Unless their sound has you wanting to run to grab the cotton wool and jam it in you ears (Eddie Vedder is cursed and blessed at the same time to have a voice that makes half the people drawn in by its lush richness, the other half contemplating killing sprees) Pearl Jam are a very easy band to be a fan of. Over the years they have proved themselves to be better than any other band at treating their fanbase as a family, from suing Ticketmaster to lower ticket prices, to their impeccable fan club (which gives away a Christmas vinyl every year which is worth more than the price of admission) to making every gig they do available to download.
This trend continues with this album, which gives you access to two full concert downloads from the website along with lavish packaging. Of course all of this is nothing without a good album at its core, and thankfully Backspacer doesn’t disappoint.
Opener ‘I’m Gonna See My Friend’ sets the stall early. Punkier and more upbeat than the last few albums, it brings to mind the Ramones jamming with early REM. Next song ‘Got Some’ is the kind of song Green Day would be making if they hadn’t decided to morph into U2. ‘The Fixer’ calls to mind Ryan Adams and Springsteen at their most upbeat, a perfect summery pop song.
Every song on this album is a perfectly crafted 3-minute marvel, and over the course of the full 11 songs they manage to cover the breadth of all that is good about rock music, without ever sounding anything other than themselves. ‘Johnny Guitar’ is the most obviously Pearl Jam tune, with its angular riff underpinned by the always fantastic drumming of Matt Cameron.
‘Just Breathe’ is reminiscent of Eddie Vedder’s solo album, a lovely little tune that leads into the sparkling ‘Amongst The Waves,’ before the epic ‘Unthought Known’ dazzles with one of the band’s trademark big choruses. ‘Supersonic’ picks up the energy levels again, sounding like the Who jamming with the Ramones.

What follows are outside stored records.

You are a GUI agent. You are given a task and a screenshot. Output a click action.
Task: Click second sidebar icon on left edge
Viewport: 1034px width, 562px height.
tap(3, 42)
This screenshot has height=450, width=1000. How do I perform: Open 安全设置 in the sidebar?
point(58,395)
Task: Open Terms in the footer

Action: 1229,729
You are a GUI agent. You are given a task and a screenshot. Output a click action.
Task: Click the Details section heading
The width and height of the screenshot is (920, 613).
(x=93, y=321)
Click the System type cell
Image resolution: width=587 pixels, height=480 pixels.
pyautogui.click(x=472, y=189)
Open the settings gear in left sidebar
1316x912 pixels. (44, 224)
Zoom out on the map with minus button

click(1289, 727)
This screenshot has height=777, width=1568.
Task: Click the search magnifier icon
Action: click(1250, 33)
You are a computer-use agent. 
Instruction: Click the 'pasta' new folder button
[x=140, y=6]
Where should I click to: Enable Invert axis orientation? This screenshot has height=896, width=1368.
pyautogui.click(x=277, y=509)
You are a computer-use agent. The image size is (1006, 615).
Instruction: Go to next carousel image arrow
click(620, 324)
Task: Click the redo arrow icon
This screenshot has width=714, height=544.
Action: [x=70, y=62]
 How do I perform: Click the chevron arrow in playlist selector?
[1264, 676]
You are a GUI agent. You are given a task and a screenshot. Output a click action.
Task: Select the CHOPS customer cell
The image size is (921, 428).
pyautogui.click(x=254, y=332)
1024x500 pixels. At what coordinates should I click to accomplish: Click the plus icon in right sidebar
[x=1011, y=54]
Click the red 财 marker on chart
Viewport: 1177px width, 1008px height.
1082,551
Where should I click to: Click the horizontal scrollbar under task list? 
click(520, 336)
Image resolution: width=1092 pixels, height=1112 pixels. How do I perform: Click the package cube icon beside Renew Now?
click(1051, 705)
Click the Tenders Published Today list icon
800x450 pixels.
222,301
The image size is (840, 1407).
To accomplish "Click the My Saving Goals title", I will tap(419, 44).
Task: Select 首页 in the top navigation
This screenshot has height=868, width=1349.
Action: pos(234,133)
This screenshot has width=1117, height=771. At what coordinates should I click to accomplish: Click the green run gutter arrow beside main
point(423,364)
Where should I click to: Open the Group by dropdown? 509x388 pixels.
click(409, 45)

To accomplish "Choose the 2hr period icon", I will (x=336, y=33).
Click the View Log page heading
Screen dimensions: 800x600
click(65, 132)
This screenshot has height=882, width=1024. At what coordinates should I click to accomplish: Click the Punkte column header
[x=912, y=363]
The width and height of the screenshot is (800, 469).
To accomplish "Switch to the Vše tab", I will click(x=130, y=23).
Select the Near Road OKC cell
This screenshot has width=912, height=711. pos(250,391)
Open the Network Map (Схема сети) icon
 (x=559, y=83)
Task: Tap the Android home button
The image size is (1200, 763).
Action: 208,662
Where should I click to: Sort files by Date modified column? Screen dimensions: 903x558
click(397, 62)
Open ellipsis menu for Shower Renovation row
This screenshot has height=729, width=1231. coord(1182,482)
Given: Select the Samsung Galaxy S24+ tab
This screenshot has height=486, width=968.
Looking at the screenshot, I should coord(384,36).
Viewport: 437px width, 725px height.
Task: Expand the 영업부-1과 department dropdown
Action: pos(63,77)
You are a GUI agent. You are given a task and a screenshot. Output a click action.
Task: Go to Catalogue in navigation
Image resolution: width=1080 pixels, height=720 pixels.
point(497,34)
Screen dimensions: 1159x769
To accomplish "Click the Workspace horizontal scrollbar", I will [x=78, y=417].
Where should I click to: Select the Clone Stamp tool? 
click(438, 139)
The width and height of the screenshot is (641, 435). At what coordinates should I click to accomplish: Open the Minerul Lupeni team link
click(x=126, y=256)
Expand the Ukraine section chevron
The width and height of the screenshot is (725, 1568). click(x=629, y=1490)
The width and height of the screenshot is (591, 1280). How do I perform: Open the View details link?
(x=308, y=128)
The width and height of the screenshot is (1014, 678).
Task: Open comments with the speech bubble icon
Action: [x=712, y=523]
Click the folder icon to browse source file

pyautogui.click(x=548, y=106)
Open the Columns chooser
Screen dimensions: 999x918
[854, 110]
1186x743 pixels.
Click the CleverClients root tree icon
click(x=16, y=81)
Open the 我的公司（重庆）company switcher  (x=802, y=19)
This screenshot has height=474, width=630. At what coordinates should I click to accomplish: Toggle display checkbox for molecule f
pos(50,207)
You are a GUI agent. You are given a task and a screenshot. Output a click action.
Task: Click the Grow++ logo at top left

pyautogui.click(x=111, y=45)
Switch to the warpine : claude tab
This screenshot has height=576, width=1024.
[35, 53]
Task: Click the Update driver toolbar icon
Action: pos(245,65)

This movement of moods continues perfectly until closer ‘The End,’ which ends the album as a neat summation in the event it turns out to be their last, a trick they have played for years.
Musically the band are as taut and angular as ever, with Eddie Vedder’s lyrics twisting their way around the tunes to make them vital and exciting. For a band as political as Pearl Jam it was inevitable that the removal of Bush would have an impact, and while lyrically there are nods to hope here and there, it’s in the overall optimism and joy in these songs that this is most reflected.
My only complaint is that too many of these songs have a slightly throwaway nature to them. There is no ‘I Am Mine’ or ‘Elderly Woman..’ here to anchor the album, and as such it’s a little forgettable, albeit eminently listenable. It may win them over a few new fans, but realistically if you didn’t like them before this isn’t going to change your mind. For fans, however, this is a fine continuation of form from one of the most reliable bands around.